23:03:30 <fizzie> It looks a bit like a horrible mixture of MATLAB and C, though.
23:03:48 <ehird> finnish = matlab + c
23:05:16 <nooga> looks as if i could use something like this as an input language for my logic circuit integrator
23:21:52 <MizardX> Heh. When I compile the brainfuck-interpreter from redivider into python code, I get 15467 lines (almost 400kb)
23:28:54 <MizardX> 12k of those lines are the atoi/itoa code.
23:32:48 <MizardX> The redivider source: http://esoteric.voxelperfect.net/wiki/Redivider/Brainfuck_Interpreter
23:36:30 -!- warrie has joined.
23:36:34 <warrie> Someone say Redivider?
23:38:47 <ehird> MizardX: warrie invented redivider
23:38:52 <ehird> You should show him your redivider stuffs.

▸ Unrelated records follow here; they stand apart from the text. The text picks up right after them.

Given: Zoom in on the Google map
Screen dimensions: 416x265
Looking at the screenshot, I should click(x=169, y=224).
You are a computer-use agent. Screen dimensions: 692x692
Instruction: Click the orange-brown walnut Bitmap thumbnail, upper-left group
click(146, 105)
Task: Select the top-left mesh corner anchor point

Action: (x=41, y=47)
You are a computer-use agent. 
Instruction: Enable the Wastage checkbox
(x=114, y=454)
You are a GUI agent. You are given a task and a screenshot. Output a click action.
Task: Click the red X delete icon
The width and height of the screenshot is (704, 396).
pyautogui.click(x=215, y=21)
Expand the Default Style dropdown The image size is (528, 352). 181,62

23:40:19 <warrie> Hmm, looks like optbot is absent.
23:41:14 <ehird> I'll get him up sometime.
23:41:20 <GregorR> Awesome (generated) color scheme: [["#082E17"],["#DCEBFD"],["#46DE87"]]
23:41:30 <ehird> GregorR: Show in a more human form? :P
23:41:37 <GregorR> ehird: I can't. This is IRC.

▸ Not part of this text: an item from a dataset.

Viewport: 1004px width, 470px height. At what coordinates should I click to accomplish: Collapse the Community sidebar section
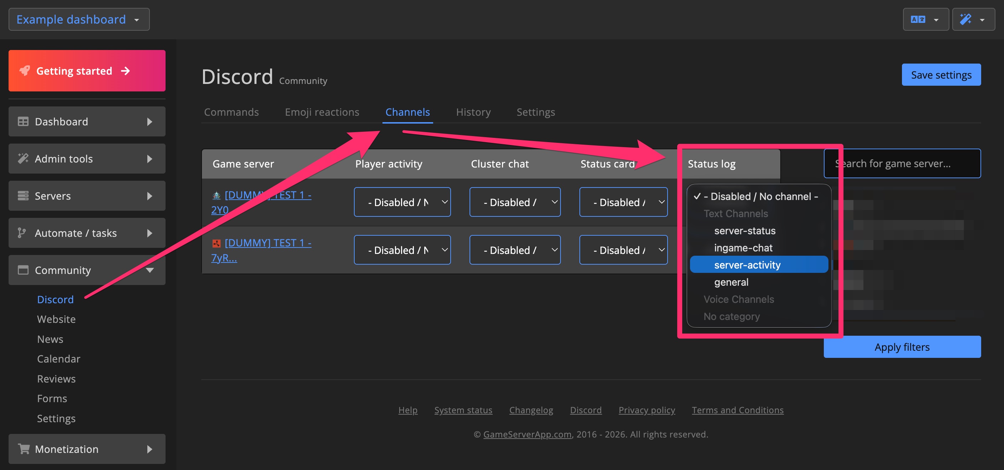150,270
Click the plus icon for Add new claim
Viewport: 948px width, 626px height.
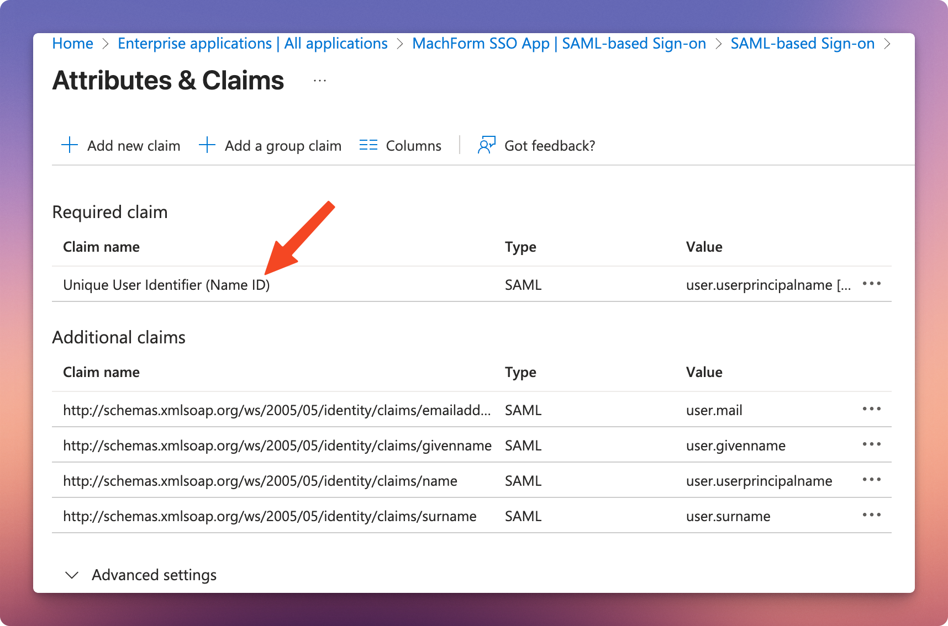(70, 145)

23:41:45 <ehird> GregorR: URIs. Use 'em.
23:41:58 <GregorR> Is there an HTML pastebin somewhere? X-P
23:43:06 <ehird> GregorR: Yes, it's called scp.

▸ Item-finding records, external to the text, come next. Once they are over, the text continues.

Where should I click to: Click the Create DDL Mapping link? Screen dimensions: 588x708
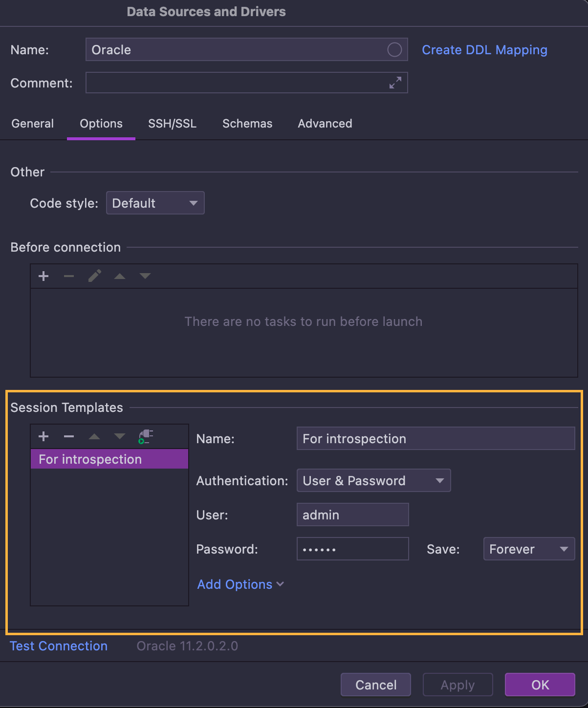point(484,50)
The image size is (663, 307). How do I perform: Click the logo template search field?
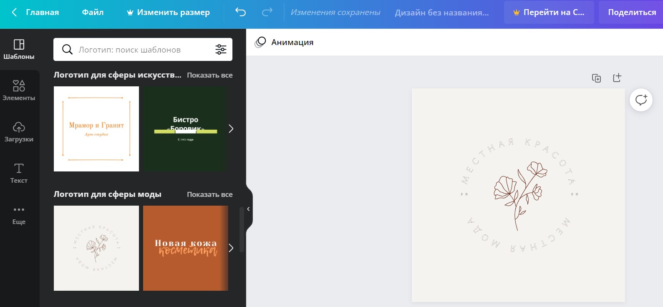click(142, 50)
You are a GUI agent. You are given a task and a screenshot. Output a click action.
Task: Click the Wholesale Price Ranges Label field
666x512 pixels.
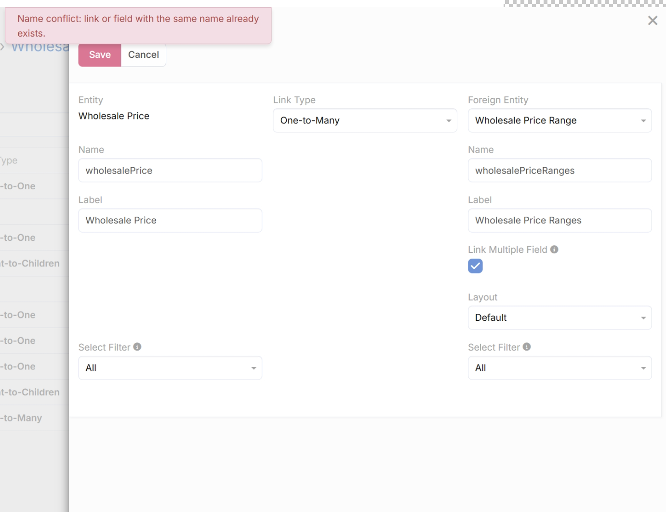(559, 221)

23:43:15 <GregorR> <html><head><style>body{background-color:#082E17;color:#DCEBFD;};a{color:#46DE87;};</style></head><body>This is a <a href="#">test</a>.</body></html>
23:43:16 <ehird> abuse hpaste's raw feature
23:43:30 <ehird> Due to the ongoing War on Spam, pastes may not contain HTML links. Please remove or obfuscate and try again. (In most browsers, pressing Back will leave the entry space filled in.)
23:43:33 <MizardX> warrie: I wrote the linked stuff at the bottom of http://esoteric.voxelperfect.net/wiki/Redivider ... and now also a redivider -> python compiler
23:43:56 <GregorR> ehird: Just put it in an effing file X-P
23:44:37 <GregorR> Hm, the link didn't show as the right color.
23:45:12 <GregorR> <html><head><style>body{background-color:#082E17;color:#DCEBFD;};a:link{color:#46DE87;};</style></head><body>This is a <a href="#">test</a>.</body></html>
23:45:45 <GregorR> <html><head><style>body{background-color:#082E17;color:#DCEBFD;} a{color:#46DE87;}</style></head><body>This is a <a href="#">test</a>.</body></html>
23:45:49 <nooga> redivider looks nice
23:46:14 <ehird> GregorR: or just }a{
23:47:28 <nooga> gaaaaaaaaaaaaaaaaaaaaaaaaaaaaaaaaaaaaaaaaaaaaaaa iiiii neeeed fooooood
23:51:03 <olsner> your noms are missing the 'n's
23:52:19 <Corun> Your nom chain is missing the initial om
23:53:17 <Corun> (That's different to "applies", btw)
23:54:56 -!- nooga has quit ("Lost terminal").